_Exercise goal:_
In the forum post below about a snake in a camper, why did DH go to Walmart that night and buy a new RV/marine battery? Answer in one to three sentences.

_Excerpt to read:_
----

# Snake In The 5Er



## photosal (Nov 16, 2004)

We're on an extended trip from upstate NY through Custer State Park in SD; then Yellowstone, and then on to Grand Tetons. During the first leg of the trip, we traveled I-90 through Elkart, IN, and on to Wisconsin Dells, WI. We're still not sure whether we picked up the snake in Elkhart, or in Wisconsin Dells. But either way we picked up a snake. Yes, I said a snake!!!

The assumption is that the snake liked our nice warm electric cable. So it crawled up that cable, and into the belly of the 5er. He made his way into the breaker box via one of the knock outs. That's when things went wrong for him. Apparently he touched the bus bar and got a shock. In retaliation, he bit down on the bus bar. Unfortunately for him, he bit across two bars. So he fried. Bad news is that his bit also fried our converter.

We noticed around 11PM that our 12V lights were getting really dim. Then the frig starting acting funny. So DH started investigating. He found that our battery was completely dead. Since he tries to be prepared, he had packed a battery charger. He plugged it in and started charging the battery. Immediately the 12V lights all worked again. I should note that our battery was purchased from Camping World, and had been faulty; requiring a replacement after only a few months. So DH's first thought was that the replacement battery was faulty also. But since he didn't want to sit up half the night, babysitting the charger, he ran to the local Walmart Superstore and purchased a new RV/marine battery.

While preparing to take off the next morning, DH apologized to our camp neighbor, making the assumption that he had disturbed them with his investigation the night before. Turns out he'd been as quiet as a mouse, and they didn't hear him at all. But when he described the problem, our neighbor told him about an RV sales/service dealer only a few miles from us. So we decided to head over there to have the problem checked out.

We pulled into Scenic Traveler RV in Baraboo, WI. DH described the problem, and even though all their service bays were full, they said open it up and we'll take a look. When they opened the breaker box, the service tech asked if we were from Texas. DH said no, we're from upsate NY. Why? Tech said because you have a snake in your breaker box. Now you should picture this. Three guys in the rig, and you couldn't tell which one was more afraid of snakes. The tech picked up the snake with a screw driver, handed it to the Service Manager, who in turn handed it to DH. Although it was fried, none of them could get it out of the 5er fast enough!

----

_Provided records:_
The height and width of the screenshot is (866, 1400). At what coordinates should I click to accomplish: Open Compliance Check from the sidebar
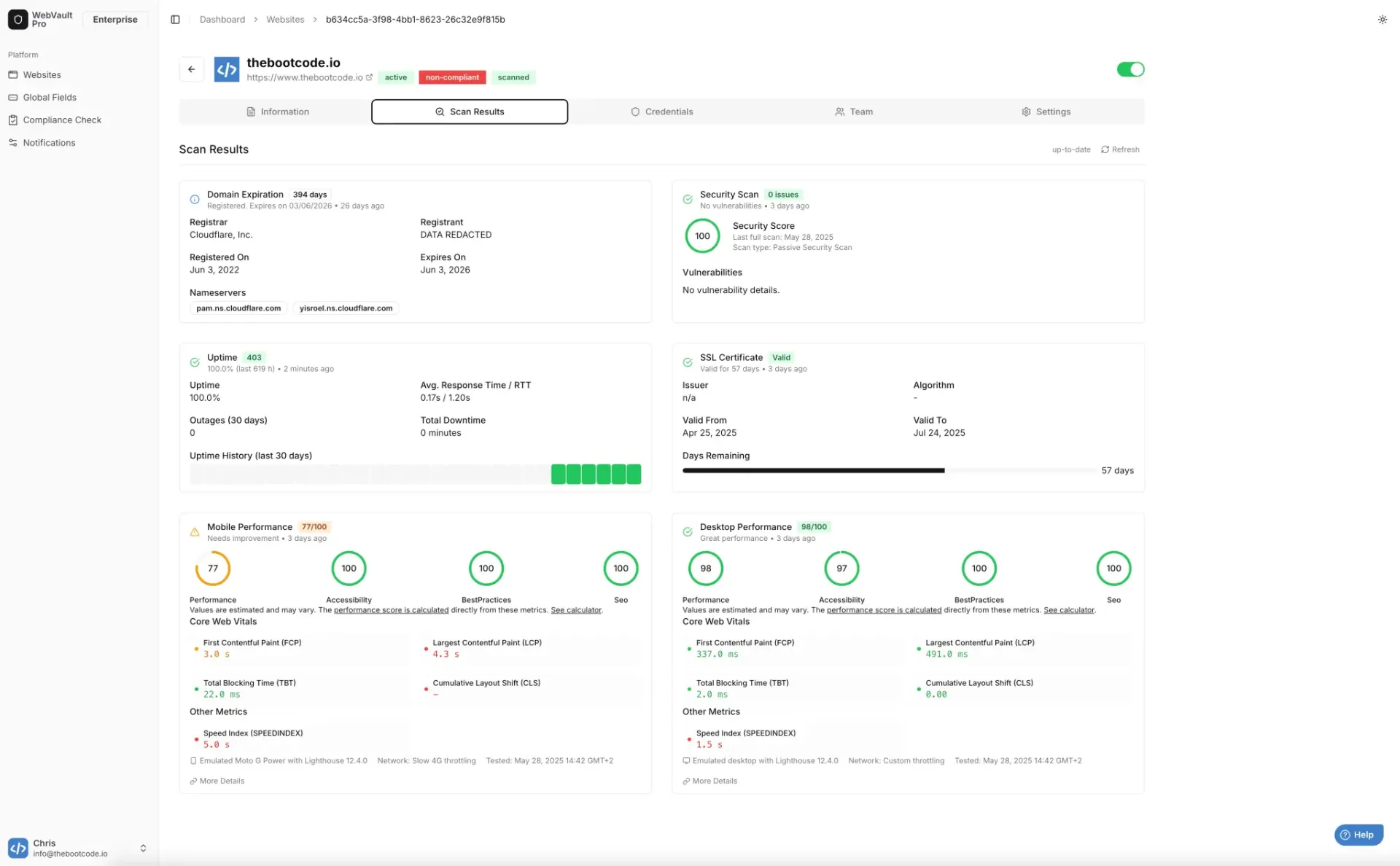click(62, 120)
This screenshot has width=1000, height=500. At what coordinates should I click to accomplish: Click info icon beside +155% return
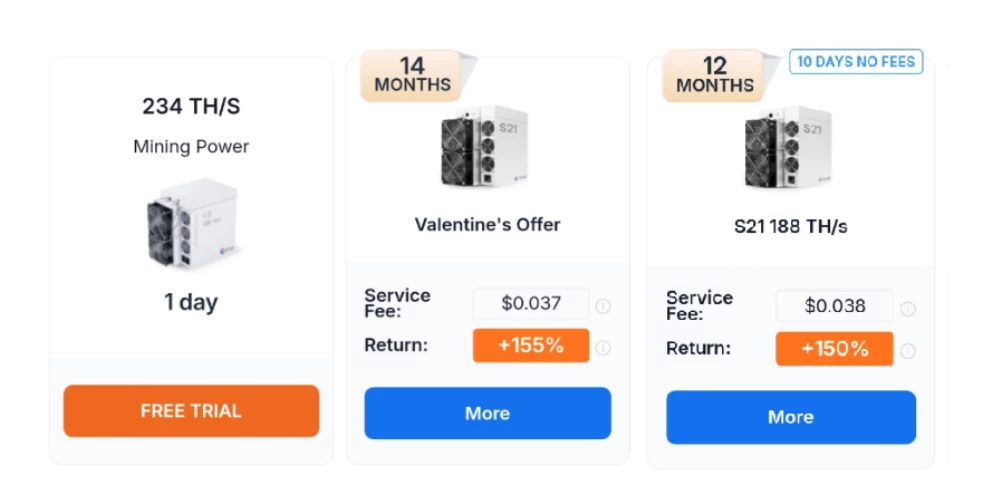(603, 348)

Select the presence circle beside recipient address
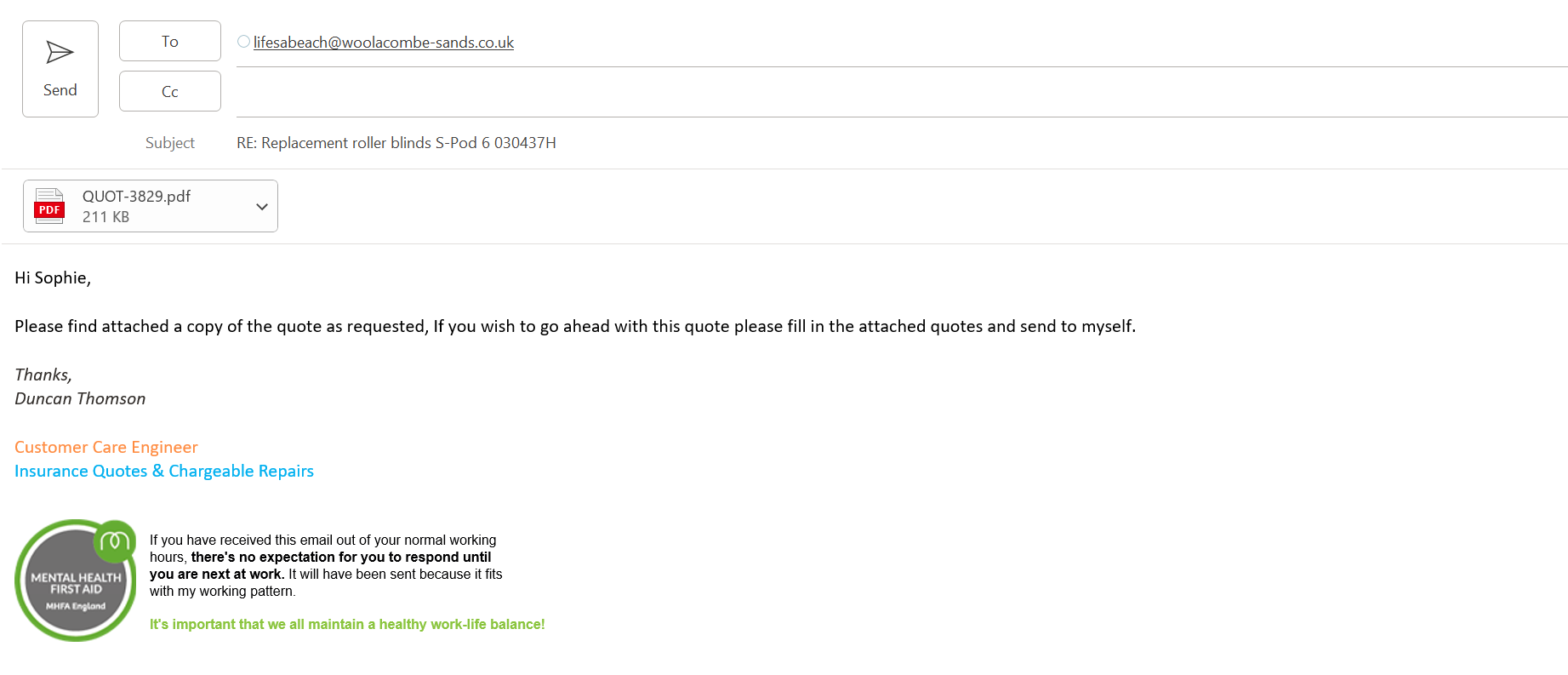243,42
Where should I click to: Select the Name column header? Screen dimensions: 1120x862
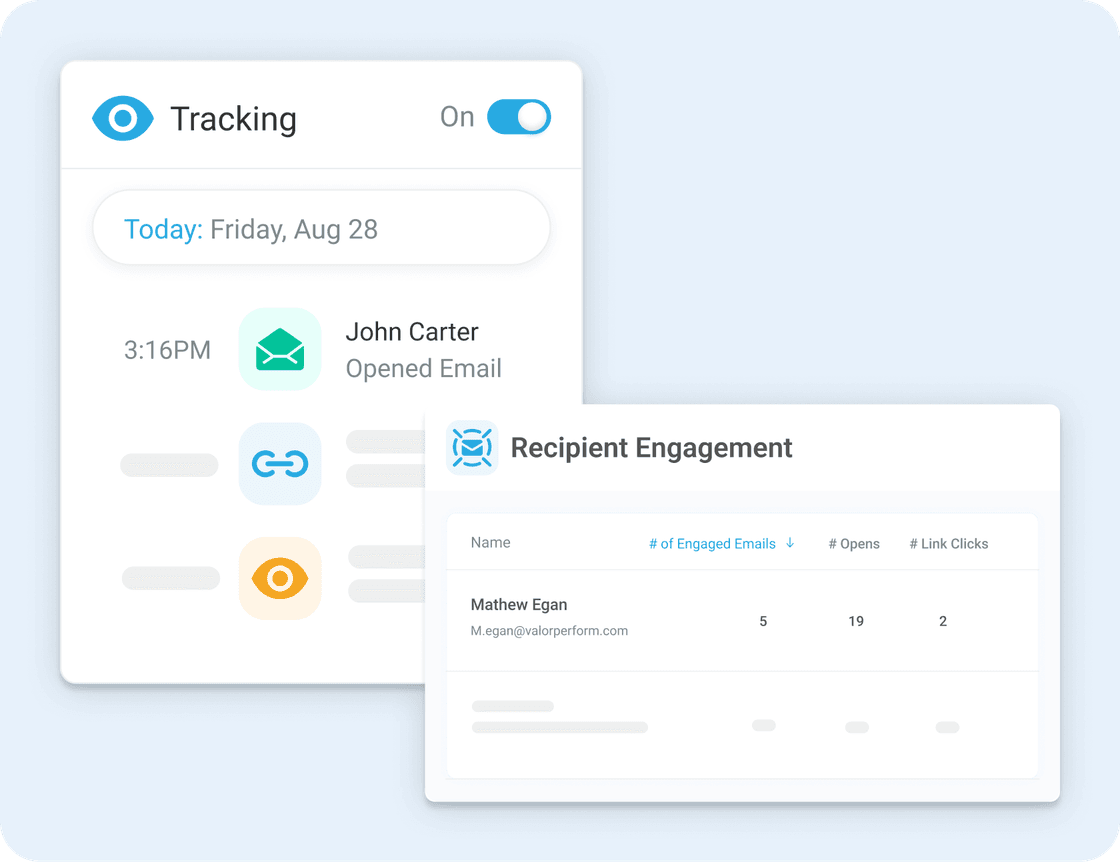(491, 543)
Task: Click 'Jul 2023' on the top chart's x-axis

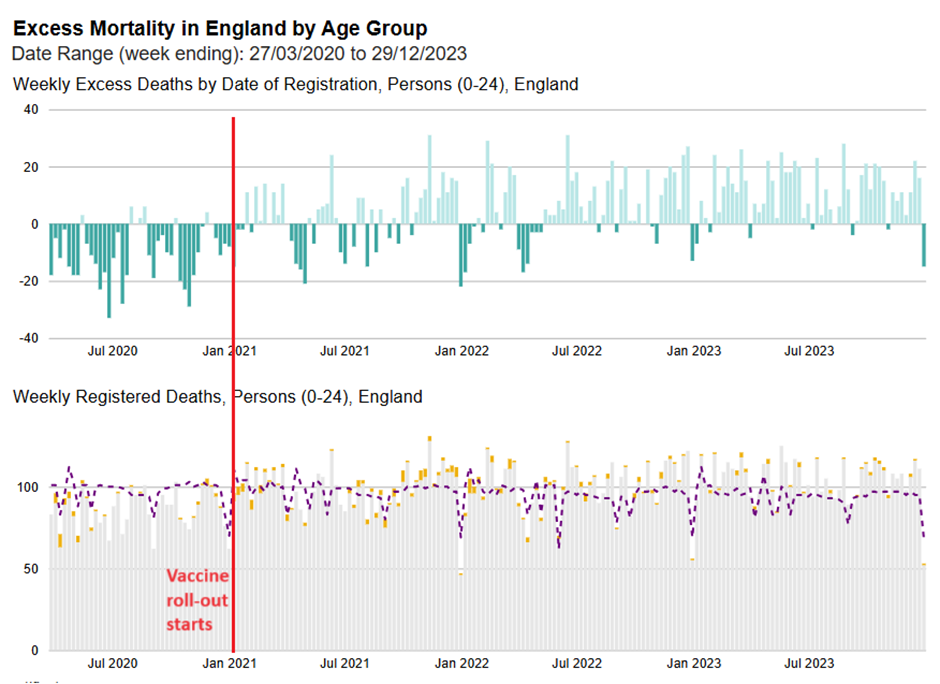Action: point(808,351)
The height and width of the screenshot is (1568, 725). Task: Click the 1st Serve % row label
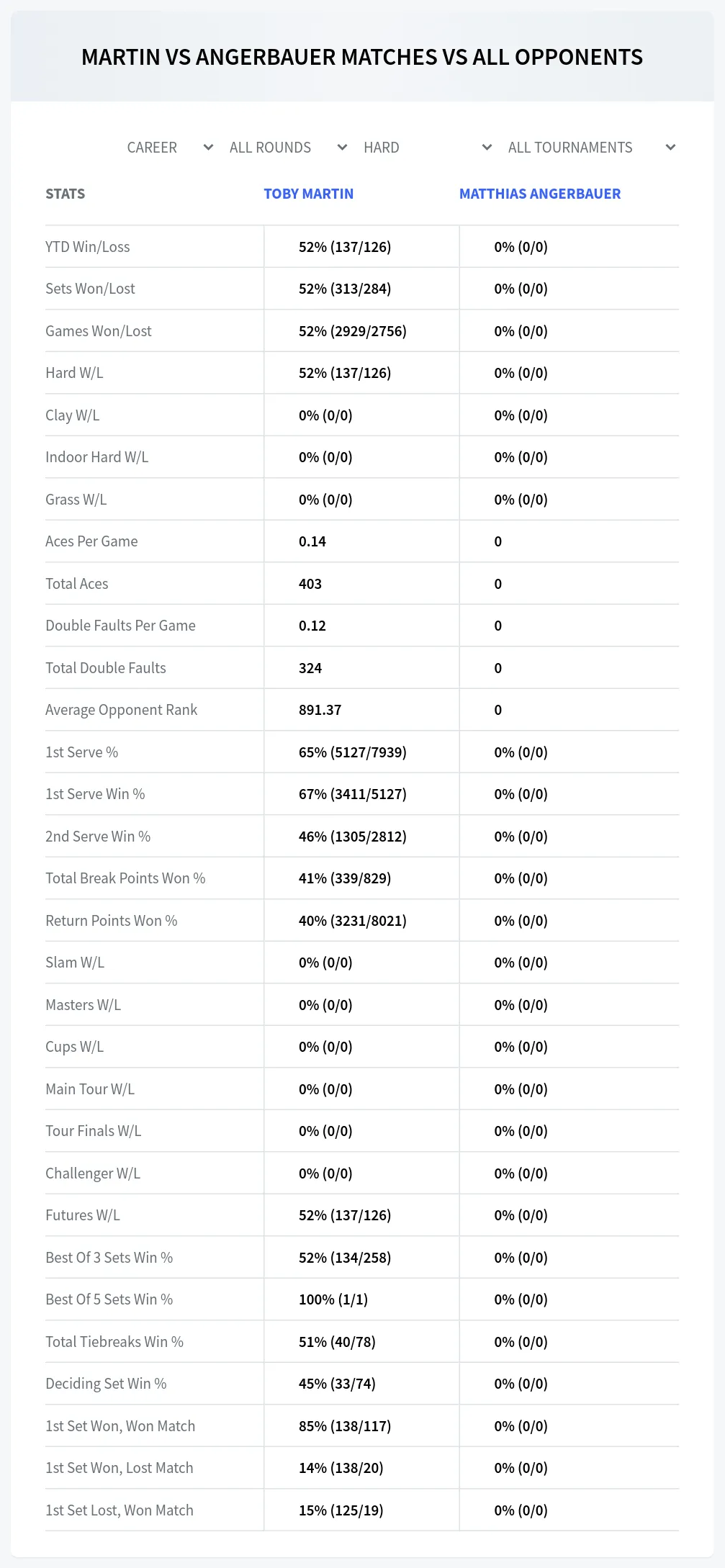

----

_Answer:_
DH's first thought was that the replacement battery was faulty too, because the original battery from Camping World had been faulty and needed replacing after only a few months. He also didn't want to sit up half the night babysitting the charger.